The déjà vu moment

December 20, 2016 12:28 am | Updated 12:28 am IST

Former cricekter Nari Contractor in action.

Former cricekter Nari Contractor in action.

C ricket has served us a great coincidence of history at the Wankhede Stadium, with a nice dash of irony shaken in. I wonder if I’m the only one who noticed.

As Virat Kohli wrapped up his magnificent double century and set up the serial crushing of the touring England side, his team’s total of 631 rang a bell somewhere for me.

Nari Contractor might remember the number too.
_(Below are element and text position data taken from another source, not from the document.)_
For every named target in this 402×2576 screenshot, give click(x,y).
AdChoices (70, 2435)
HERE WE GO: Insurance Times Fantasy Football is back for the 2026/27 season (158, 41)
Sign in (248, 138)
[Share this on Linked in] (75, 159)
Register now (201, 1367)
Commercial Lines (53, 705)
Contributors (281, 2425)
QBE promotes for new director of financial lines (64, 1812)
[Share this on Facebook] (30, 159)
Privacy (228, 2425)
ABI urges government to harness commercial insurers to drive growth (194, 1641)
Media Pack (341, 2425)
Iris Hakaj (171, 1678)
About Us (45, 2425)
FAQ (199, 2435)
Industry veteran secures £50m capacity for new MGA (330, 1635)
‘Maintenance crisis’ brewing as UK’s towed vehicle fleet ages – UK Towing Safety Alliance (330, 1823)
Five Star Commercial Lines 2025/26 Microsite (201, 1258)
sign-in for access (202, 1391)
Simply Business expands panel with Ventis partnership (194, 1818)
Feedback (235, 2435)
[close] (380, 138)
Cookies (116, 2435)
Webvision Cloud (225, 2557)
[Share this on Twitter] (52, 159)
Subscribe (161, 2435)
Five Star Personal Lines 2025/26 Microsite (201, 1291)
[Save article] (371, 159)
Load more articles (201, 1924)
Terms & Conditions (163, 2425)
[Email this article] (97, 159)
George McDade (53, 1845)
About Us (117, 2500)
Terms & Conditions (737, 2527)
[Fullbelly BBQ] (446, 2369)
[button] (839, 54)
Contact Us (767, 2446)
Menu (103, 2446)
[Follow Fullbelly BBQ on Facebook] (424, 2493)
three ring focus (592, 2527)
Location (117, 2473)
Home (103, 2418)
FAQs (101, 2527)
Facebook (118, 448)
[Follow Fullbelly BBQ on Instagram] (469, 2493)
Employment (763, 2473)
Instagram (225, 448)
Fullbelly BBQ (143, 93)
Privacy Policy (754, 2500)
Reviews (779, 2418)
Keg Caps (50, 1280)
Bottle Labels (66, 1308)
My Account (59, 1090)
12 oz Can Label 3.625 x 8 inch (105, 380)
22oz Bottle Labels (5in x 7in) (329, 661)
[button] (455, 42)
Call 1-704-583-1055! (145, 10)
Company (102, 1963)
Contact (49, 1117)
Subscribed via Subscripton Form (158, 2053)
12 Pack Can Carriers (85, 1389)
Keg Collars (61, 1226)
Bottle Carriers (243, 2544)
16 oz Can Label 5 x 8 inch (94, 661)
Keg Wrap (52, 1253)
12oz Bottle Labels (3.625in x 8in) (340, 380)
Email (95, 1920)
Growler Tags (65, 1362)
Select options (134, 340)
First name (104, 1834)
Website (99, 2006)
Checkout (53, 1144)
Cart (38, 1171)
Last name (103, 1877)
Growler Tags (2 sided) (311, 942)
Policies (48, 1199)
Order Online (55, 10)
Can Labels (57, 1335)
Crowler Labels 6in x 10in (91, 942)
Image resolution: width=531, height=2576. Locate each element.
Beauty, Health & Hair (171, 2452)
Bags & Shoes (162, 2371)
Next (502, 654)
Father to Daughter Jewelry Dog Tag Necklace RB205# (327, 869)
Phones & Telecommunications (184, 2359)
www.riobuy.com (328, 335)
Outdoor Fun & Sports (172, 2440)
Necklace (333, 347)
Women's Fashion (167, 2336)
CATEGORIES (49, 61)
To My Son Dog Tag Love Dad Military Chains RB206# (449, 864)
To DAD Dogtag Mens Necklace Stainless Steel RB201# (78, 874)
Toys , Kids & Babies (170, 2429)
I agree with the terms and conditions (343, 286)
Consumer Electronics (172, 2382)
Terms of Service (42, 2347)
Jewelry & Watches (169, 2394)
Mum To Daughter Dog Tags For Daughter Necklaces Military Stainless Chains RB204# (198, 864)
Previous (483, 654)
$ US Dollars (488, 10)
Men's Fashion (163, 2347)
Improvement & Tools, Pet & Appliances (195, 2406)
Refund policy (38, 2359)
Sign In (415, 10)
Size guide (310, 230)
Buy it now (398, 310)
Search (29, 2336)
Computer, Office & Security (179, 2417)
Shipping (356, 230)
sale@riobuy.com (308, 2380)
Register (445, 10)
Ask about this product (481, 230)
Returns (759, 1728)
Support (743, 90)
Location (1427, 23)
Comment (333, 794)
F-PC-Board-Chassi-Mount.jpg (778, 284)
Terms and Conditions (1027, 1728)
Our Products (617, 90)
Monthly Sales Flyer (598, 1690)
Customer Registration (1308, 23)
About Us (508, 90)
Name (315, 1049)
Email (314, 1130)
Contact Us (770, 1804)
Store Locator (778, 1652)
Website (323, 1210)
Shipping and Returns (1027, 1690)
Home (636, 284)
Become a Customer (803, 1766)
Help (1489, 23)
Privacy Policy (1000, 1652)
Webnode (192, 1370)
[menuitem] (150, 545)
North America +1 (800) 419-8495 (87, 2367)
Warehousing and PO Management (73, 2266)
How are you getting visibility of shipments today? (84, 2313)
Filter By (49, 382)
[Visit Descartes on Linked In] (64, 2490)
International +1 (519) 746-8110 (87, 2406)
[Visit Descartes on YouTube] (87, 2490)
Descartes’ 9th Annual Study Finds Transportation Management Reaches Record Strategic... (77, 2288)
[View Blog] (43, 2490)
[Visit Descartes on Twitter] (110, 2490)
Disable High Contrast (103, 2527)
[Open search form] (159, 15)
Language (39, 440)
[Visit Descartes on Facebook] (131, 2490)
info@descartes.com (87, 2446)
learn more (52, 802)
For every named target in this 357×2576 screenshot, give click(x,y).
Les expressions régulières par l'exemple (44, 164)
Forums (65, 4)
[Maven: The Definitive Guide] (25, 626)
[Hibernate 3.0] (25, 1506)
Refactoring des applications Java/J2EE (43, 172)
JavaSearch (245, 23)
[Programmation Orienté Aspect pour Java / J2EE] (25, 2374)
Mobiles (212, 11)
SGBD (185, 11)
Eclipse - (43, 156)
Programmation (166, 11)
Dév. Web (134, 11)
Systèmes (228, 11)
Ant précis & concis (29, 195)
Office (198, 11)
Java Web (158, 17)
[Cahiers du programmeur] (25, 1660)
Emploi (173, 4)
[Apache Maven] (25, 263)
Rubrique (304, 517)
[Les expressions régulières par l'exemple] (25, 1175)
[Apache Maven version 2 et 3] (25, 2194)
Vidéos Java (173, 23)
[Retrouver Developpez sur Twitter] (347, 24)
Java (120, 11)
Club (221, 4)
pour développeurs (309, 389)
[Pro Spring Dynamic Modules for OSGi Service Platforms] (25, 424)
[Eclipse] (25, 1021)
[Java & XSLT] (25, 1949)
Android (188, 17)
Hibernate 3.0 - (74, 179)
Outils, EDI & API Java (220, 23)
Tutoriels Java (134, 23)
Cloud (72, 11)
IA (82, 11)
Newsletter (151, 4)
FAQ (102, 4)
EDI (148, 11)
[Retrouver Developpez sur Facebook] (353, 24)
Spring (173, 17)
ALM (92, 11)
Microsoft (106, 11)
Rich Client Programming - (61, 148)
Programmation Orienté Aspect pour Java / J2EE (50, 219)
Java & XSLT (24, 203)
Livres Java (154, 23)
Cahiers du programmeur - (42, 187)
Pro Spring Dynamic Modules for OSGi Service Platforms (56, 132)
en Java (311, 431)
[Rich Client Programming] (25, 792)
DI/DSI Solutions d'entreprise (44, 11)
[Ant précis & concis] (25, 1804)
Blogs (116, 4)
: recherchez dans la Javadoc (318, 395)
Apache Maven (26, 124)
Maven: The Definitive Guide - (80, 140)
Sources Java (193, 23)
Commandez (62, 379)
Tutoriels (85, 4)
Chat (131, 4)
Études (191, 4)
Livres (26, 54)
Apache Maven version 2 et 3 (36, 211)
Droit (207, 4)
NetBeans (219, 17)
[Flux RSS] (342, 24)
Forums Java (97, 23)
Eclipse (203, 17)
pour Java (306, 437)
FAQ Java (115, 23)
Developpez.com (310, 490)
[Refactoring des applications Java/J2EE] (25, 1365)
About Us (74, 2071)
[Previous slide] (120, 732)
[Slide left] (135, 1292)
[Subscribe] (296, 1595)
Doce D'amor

It was the total he faced as he captained at Kingston in his last Test in 1962, little knowing his life itself would hang in the balance days later as he ducked under a bouncer that never came up.

The rest of the numbers line up with eerie precision as well. India scored 395 and 218 to lose to the Windies by an innings and 18 runs a half-century ago. England recently managed the feat of scoring 400 on their first knock on a turning track in Mumbai and still losing with nearly a day to spare; their innings defeat margin was nearly the same but exactly double, at 36 runs.

Enter, Pataudi

The irony comes from the consequence of Contractor’s tragic exit on Indian cricket. The scorecard coyly refers to his hastily-appointed successor as The Nawab of Pataudi Junior — rather puzzling, since his father had passed away a decade earlier. The young Pataudi had only made his Test debut the previous season, during India’s encouraging performance against England at home. He was also just coming off a tragedy. Just a few months earlier, a sliver of windscreen glass had slashed his right eye nearly out of action, possibly robbing us of a Bradman-esque career, according to his good friend Trevor Bailey.

The new captain had not played any Tests on the tour up to and including Kingston, but was pitch-forked into the role anyway. The record does not show why he was excluded at first before being so dramatically included: maybe his form had taken a hit as he refocussed from his accident. Regardless of how well he was seeing the ball, the way he looked at India as a cricket team was profoundly visionary. From all accounts it was when Pat took the helm that the Indian team began to take itself seriously.

I recently ferreted out a priceless collection of cricket DVDs from the Films Division archives. I scanned the footage for the Pataudi moments, hoping to replay memories of him playing at Chepauk.

Incredibly orthodox

I found one, a crashing backfoot straight drive played against Chris Old during Pat’s triumphant Test comeback in 1973. That’s when I realised how incredibly unorthodox this scion of orthodoxy was. His stance was, of course, unmistakably skewed by his visual handicap; he seemed to be setting up for French cricket while showing his fine profile to the leg umpire. But the video showed more. He transferred his weight completely to his backfoot while swinging his front foot completely to the left, suspended like a ballet dancer on his toes while looking straight at the sight screen. I have to wonder if this was a critical part of the package: does breaking the mould of post-colonial submission go nicely with throwing away the rulebook of Victorian footwork?

Fifty-four years after Pataudi’s momentous ascent, his home team has claimed dominance through the unplayable yorker of a media market that nobody would have dreamt of then. Even so, Kohli has inherited richly from his cricket legacy, leading a team that believes in plain view it can and will win with dominance at least once in a while.

Kohli himself, ironically, brings us a cricket style that is throwback to an earlier time. His strokeplay looks like it escaped from a pre-War era, leapfrogging backwards over the slash-and-burn techniques of the Tendulkars and the Sehwags, and the idiosyncratic brilliance of Azhar, Laxman or Srikkanth.

It’s not just that the numbers line up. Maybe history was just meant to unfold this way.